WHAT YOU SHOULD DO
The expected output is the line holding "Click the window help question-mark icon" plus every line after it through the end of the listing, copied exactly.

DATA FOR THIS EXERCISE

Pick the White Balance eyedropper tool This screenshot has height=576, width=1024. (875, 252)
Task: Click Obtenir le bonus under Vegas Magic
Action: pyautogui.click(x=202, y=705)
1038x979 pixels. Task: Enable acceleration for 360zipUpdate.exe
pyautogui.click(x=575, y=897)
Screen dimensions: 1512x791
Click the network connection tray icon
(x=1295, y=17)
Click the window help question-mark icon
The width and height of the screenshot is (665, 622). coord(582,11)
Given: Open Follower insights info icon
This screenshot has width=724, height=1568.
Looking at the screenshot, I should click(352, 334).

WRITTEN ANSWER
Click the window help question-mark icon
The width and height of the screenshot is (665, 622). coord(582,11)
Given: Open Follower insights info icon
This screenshot has width=724, height=1568.
Looking at the screenshot, I should click(352, 334).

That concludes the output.